* Reading passage
Mourning and outrage has shaken the nation as mass shootings continue to mark some of the latest chapters of a long history of gun violence. These include killings in Tulsa, Buffalo, and Uvalde, Tx. It's important to understand the language and data surrounding mass shootings and their impact. Such events "are just a really small fraction of lives that are altered forever after these tragedies... [Mass shootings] shatter families and whole communities," said Sarah Burd-Sharps of the advocacy nonprofit Everytown For Gun Safety. There's no single consensus on the definition, reports USA Today.

* Exercise directions
Please name the organization Sarah Burd-Sharps is with, according to the passage about mass shootings.

* Record extracts
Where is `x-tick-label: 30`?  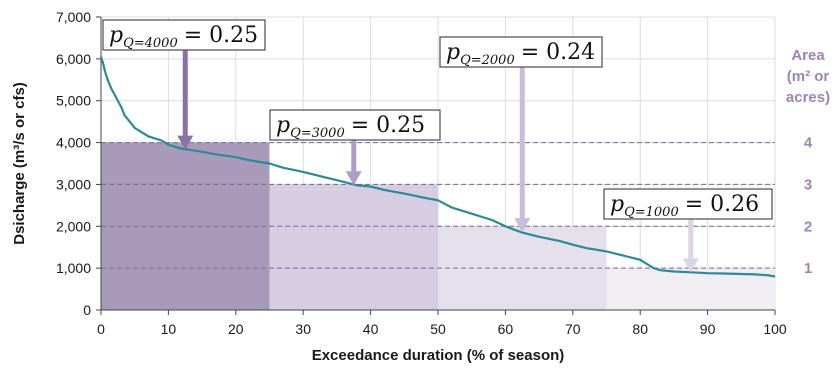
x-tick-label: 30 is located at coordinates (303, 329).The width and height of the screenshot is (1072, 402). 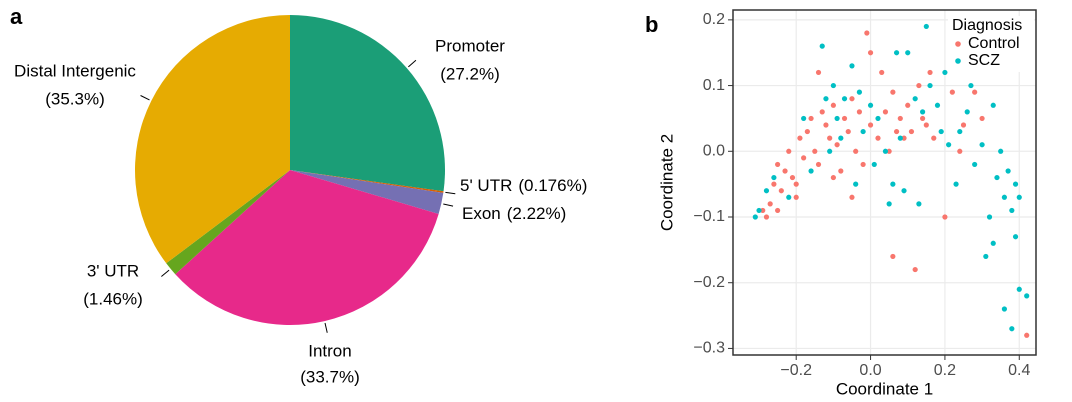 What do you see at coordinates (709, 216) in the screenshot?
I see `y-tick-label: −0.1` at bounding box center [709, 216].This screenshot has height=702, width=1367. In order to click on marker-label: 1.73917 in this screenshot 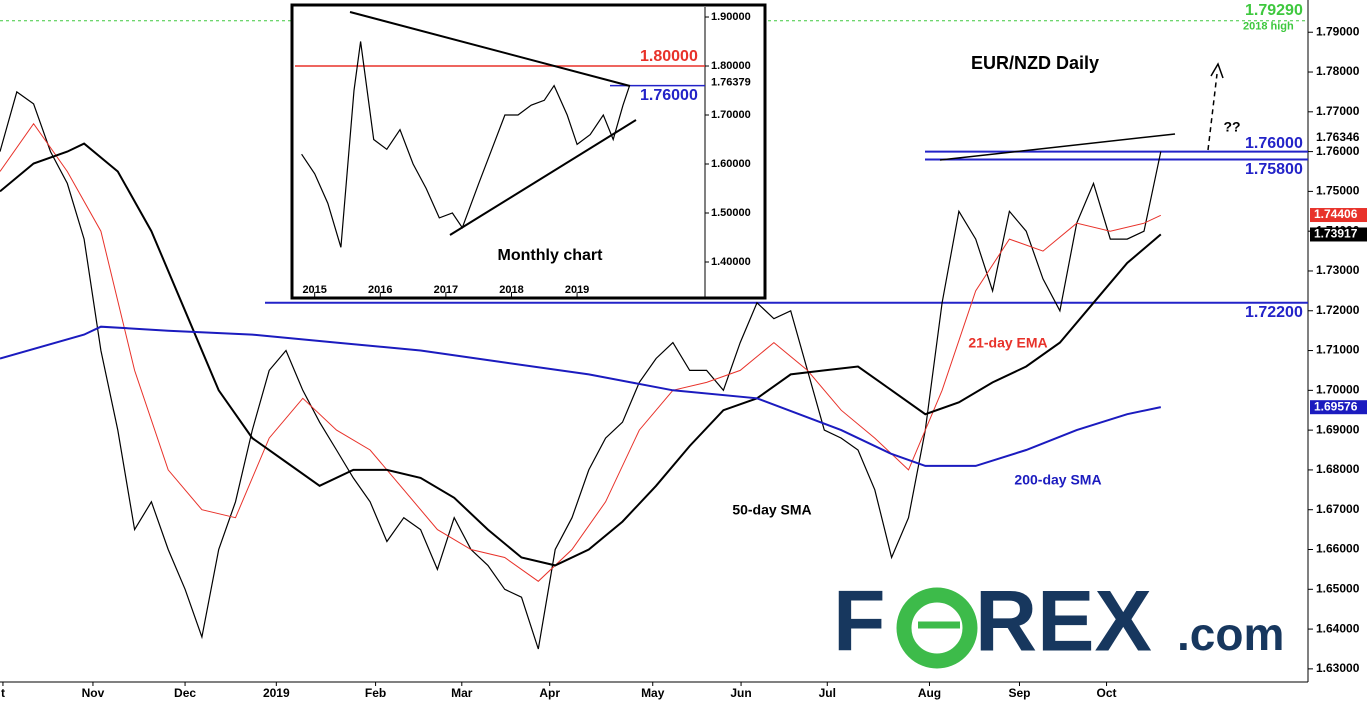, I will do `click(1336, 234)`.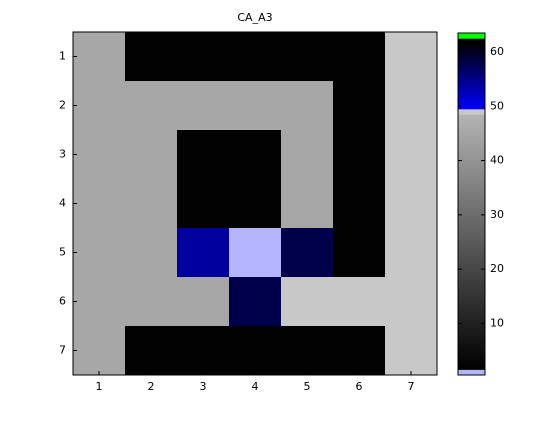 The image size is (560, 424). I want to click on y-tick-label: 3, so click(62, 154).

* Response box
The advocacy nonprofit Everytown For Gun Safety.